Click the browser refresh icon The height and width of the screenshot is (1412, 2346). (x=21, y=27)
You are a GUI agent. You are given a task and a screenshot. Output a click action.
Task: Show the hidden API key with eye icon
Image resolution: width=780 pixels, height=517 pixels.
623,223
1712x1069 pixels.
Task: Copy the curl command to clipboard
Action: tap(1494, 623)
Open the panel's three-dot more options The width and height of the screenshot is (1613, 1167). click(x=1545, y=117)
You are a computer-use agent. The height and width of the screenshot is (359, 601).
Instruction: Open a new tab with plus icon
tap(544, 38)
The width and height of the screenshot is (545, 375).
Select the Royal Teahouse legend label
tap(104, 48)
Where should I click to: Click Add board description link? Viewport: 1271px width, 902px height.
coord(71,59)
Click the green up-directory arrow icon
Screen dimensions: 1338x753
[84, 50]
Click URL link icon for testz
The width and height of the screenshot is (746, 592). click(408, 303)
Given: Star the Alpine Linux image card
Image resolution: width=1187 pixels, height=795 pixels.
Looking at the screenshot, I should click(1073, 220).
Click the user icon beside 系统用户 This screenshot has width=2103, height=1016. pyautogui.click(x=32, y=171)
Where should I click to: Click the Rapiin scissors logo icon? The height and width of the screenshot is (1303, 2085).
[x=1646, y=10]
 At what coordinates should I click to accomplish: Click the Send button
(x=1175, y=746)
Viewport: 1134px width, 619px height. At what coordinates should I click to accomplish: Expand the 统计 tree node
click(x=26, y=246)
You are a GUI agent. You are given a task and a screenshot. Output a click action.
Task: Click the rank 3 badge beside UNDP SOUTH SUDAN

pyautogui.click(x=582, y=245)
--- --- ---
* **Exercise directions**: Output each line of the data exactly as it stands above.

* **Result**:
Click the browser refresh icon The height and width of the screenshot is (1412, 2346). (x=21, y=27)
You are a GUI agent. You are given a task and a screenshot. Output a click action.
Task: Show the hidden API key with eye icon
Image resolution: width=780 pixels, height=517 pixels.
623,223
1712x1069 pixels.
Task: Copy the curl command to clipboard
Action: tap(1494, 623)
Open the panel's three-dot more options The width and height of the screenshot is (1613, 1167). click(x=1545, y=117)
You are a computer-use agent. The height and width of the screenshot is (359, 601).
Instruction: Open a new tab with plus icon
tap(544, 38)
The width and height of the screenshot is (545, 375).
Select the Royal Teahouse legend label
tap(104, 48)
Where should I click to: Click Add board description link? Viewport: 1271px width, 902px height.
coord(71,59)
Click the green up-directory arrow icon
Screen dimensions: 1338x753
[84, 50]
Click URL link icon for testz
The width and height of the screenshot is (746, 592). click(408, 303)
Given: Star the Alpine Linux image card
Image resolution: width=1187 pixels, height=795 pixels.
Looking at the screenshot, I should click(1073, 220).
Click the user icon beside 系统用户 This screenshot has width=2103, height=1016. pyautogui.click(x=32, y=171)
Where should I click to: Click the Rapiin scissors logo icon? The height and width of the screenshot is (1303, 2085).
[x=1646, y=10]
 At what coordinates should I click to accomplish: Click the Send button
(x=1175, y=746)
Viewport: 1134px width, 619px height. At what coordinates should I click to accomplish: Expand the 统计 tree node
click(x=26, y=246)
You are a GUI agent. You are given a task and a screenshot. Output a click action.
Task: Click the rank 3 badge beside UNDP SOUTH SUDAN

pyautogui.click(x=582, y=245)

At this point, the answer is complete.